Edith on GT : A BI solution for Advanced Data Mining

January 1, 2009
105 Views

    About the Author-   Edith Ohri heads a pioneering data-mining company in Israel which is dedicated to the application of GT – a new DM solution for unsupervised and complex data. Her background is Industrial & Management Engineering, MSc. She had started researching the issue of data mining in the early 80’s, and has continued with it ever since. She created a new model (GT) which enables larger and more complex data analysis. In 2002 s

    About the Author-   Edith Ohri heads a pioneering data-mining company in Israel which is dedicated to the application of GT – a new DM solution for unsupervised and complex data. Her background is Industrial & Management Engineering, MSc. She had started researching the issue of data mining in the early 80’s, and has continued with it ever since. She created a new model (GT) which enables larger and more complex data analysis. In 2002 she started in SMU Singapore the development of GT software. She is involved in several areas of implementation, such as: BI, Quality Control, Bio-med and Research. She manages a DM forums with Israel Engineering Association and a DM forum with the Data Warehouse site (Israel). She is a member and active participant in a number of DM forums, give presentations, and write articles.

 

December 29, 2008

GT data mining of NYSE companies – example

This is an example of data mining with GT, based on web free data from http://www.ics.uci.edu.

The purpose is to demonstrate the ability to create a coherent explanation to complex, partial, incomplete, non-representative and unsupervised data. In this case the data also is restricted to a single point of time and exclude information regarding shares, and therefore is particularly difficult for analytics.
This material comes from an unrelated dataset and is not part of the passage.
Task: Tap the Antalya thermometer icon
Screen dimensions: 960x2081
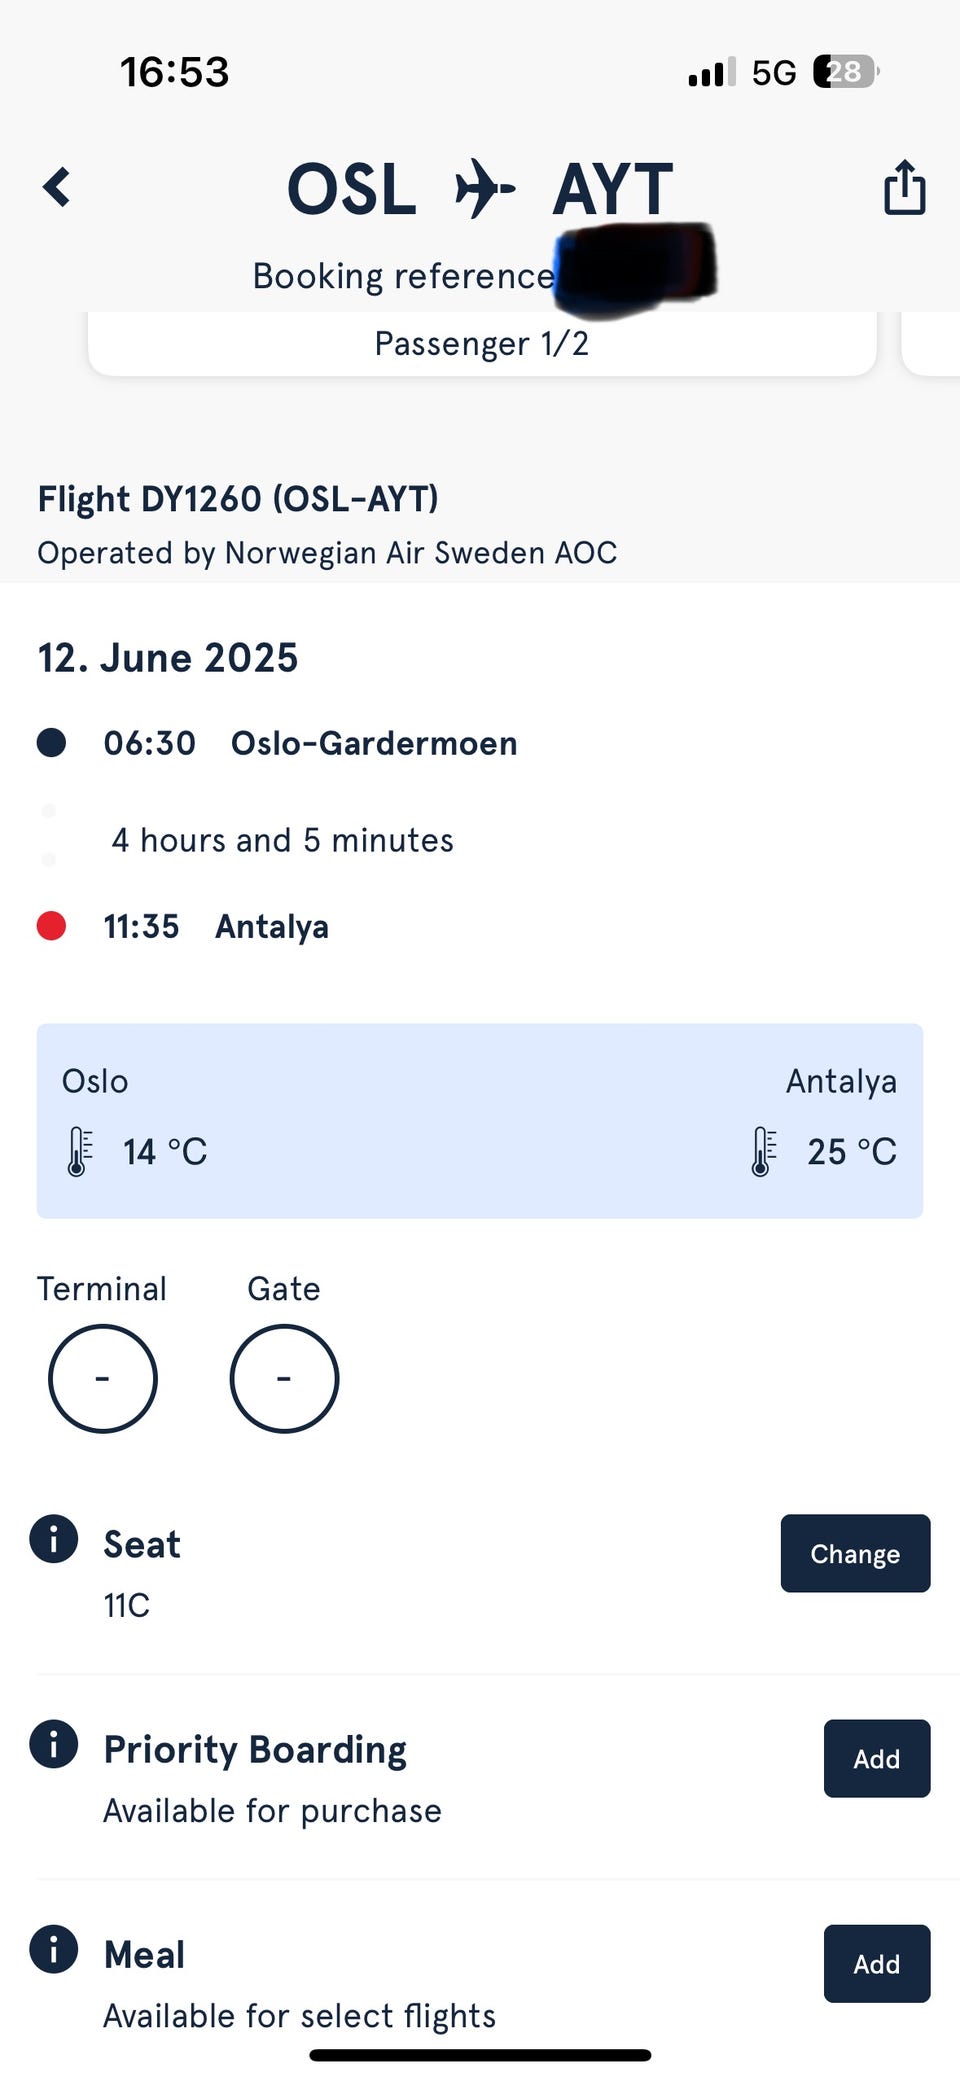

Given: two set of 1000 records each about companies in the New York Stock Exchange year 2000 (just before the dotcom bubble burst). The records include 22 attribute describing the company field, its state of investments, assets, liabilities, expenses, R&D, sales, profits, dividends and other major elements from the Public Report Statement, except information regarding shares.

The method:
  1. Define clusters based on just half of the data, find their characteristics and drivers, and conclude about the phenomena which they may represent.

  2. Validate the results by projecting them on the other half of data. Once the stability of conclusions is re-affirmed, the following last part of the analysis.

  3. interpretation takes place. Usually it is done in collaboration with the client, in the example it shows basically just in outlines to give a sense of it.

General observation

The pattern splits to two parts:

  1. The financially intense industries, such as Banking, Financial Services, Energy and Real Estates;

  2. The rest of industries – Business Services, Transportation, Communication, Technology at large, Raw Materials, and Health Care. See Cluster map Fig.1.

Fig. 1 Cluster map: strong relations among record clusters are marked by Red Purple, no-relations are marked in Light Green. The map shows a polarized patterns, the financial (in the low top) and the rest. Next to the Financial pattern there is a small exception sub-group, titled in Red. Note that the Technology pattern is much diverse compared with others.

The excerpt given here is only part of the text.